How Has Your Experience Been in Handling Auto Accident Claims?

Anthony Ranken & Associates Aug. 3, 2020

I have been an attorney for over thirty-two years, and during that entire time, the percentage of my practice has significantly focused on automobile accidents. Our firm also handles personal injury law and death cases in general. About half of the injuries we handle are caused by automobile accidents.

What Are the Most Common Types of Auto Accident Claims that You Handle?

There are two common kinds of auto accidents that account for at least seventy-five percent of automobile injuries. One is intersection collisions. This is where one person has the right of way, but another person approaches the intersection anyway and may run a red light or a stop sign, thus causing a collision. Those can be very serious collisions depending on the speed of each vehicle. There have been many reports about to many T-bone collisions due to this kind of collision. Another type of accident is when one person is executing a left turn into oncoming traffic, and then the question becomes, who has the right of way. The other most common type is rear-ending collisions. This is usually due to a driver who is distracted and does not stop in time, and our client is struck from behind. Many of these injuries can cause a whiplash like injury. It can be very significant and possibly long term medical issues, which can exacerbate back and shoulder injuries too.

Is Hawaii a Fault or A No-Fault State?

Hawaii is a modified no fault state. What that means is a traditional state law would be whoever is at fault from the accident has to pay all the damages of the injured party, but no fault state would mean that each person is required to have insurance, and as is the case in all states, have their own mandatory insurance. Then this means their own insurance company will cover for any injuries that they received in the accident. Hawaii law is a compromise between these two. Hawaii law says that if you are injured in an accident, your insurance company will pay your medical bills up to a certain level, it is capped around $10,000. If the medical bills exceed that limit, then the other driver’s insurance company would have to pay, but only if that driver is at fault for the accident.

If you are injured in an accident due to someone else’s fault, you are not allowed to sue the other driver or make a claim against their insurance company unless your injury is so severe that your medical bills exceed $5,000. This is called a Tort Threshold. In other words, that is the threshold or lower limit of how large medical bills can cost, and how much treatment you will need before you may bring a claim against the other driver who caused the accident. The law makers in Hawaii did not want people using the court system over every minor injury. But remember if the injury is significant enough that you had to have extensive medical treatment, or the injuries sustained are permanent, and if it is determined to be a significant permanent injury as well regardless of the total of the medical bills, then you are eligible to proceed with a lawsuit.

In that case, we would have to make a claim against the insurance company or file a lawsuit if we cannot resolve the claim. The other driver’s insurance would have to pay the excess medical bills that have not been paid by the $10,000 no fault policy, as well as paying for the other damages including financial lawsuits, lost income, and of course pain and suffering, as well as any permanent effects the accident left on a person’s health, and daily living activities.

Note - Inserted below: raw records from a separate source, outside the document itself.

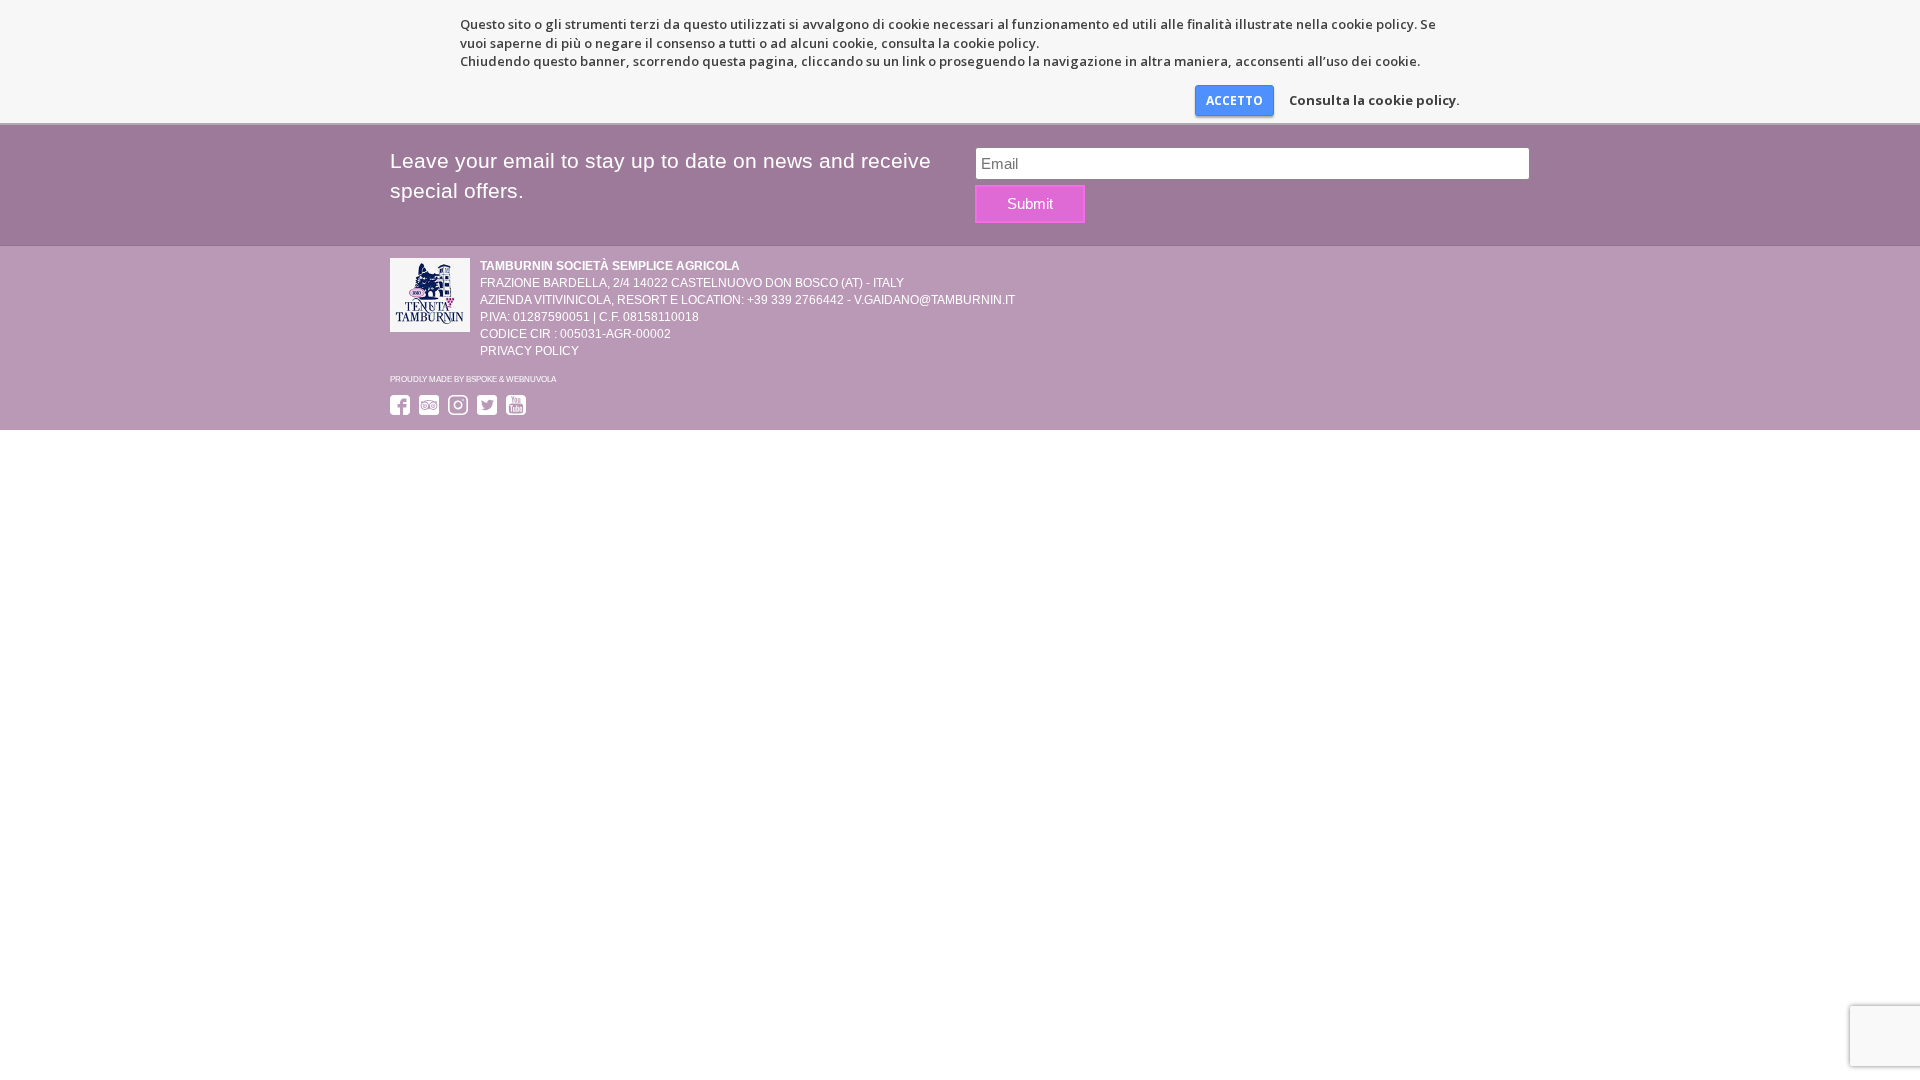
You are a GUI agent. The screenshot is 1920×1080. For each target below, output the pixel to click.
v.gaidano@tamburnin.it (934, 300)
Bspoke (481, 379)
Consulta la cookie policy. (1374, 100)
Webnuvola (531, 379)
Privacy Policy (529, 351)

Does that Cover PIP Benefits?

PIP is known as Personal Injury Protection benefits. This is the same as no fault medical benefits. Everybody is required to have a policy that insures them for that basic level of medical care up to $10,000, and those are the PIP benefits. Regardless of whose fault this was, your own insurance company will take care of paying those medical bills up to the limit of that PIP policy.

What Is the Statute of Limitations for An Auto Accident Case in Hawaii?

The statute of limitations is two years for an auto accident, but it does not start at the beginning of the accident. It begins from the last date that your insurance company paid out those PIP benefits or medical bills on your behalf. When we receive a case we keep careful track of the payments made from the no fault insurance company, and assured of either to settle the case or file a lawsuit within those two years. Sometimes that can take as long as three to four years after an auto accident. Hawaii laws are pretty liberal in giving people plenty of time to file a claim against another driver. However, our law firm is aggressive enough that we usually get the case resolved well before that two year mark.

However, all injuries are different and may take longer than others. You need to follow through with all the required medical treatment, and give your body time to heal. We like to wait until a doctor can verify that the person has reached the state of maximum medical improvement, which means they will not improve anymore then what the physician has reported. This gives us a chance to show the insurance company what we are dealing with in terms of any long-term or permanent life-altering injuries.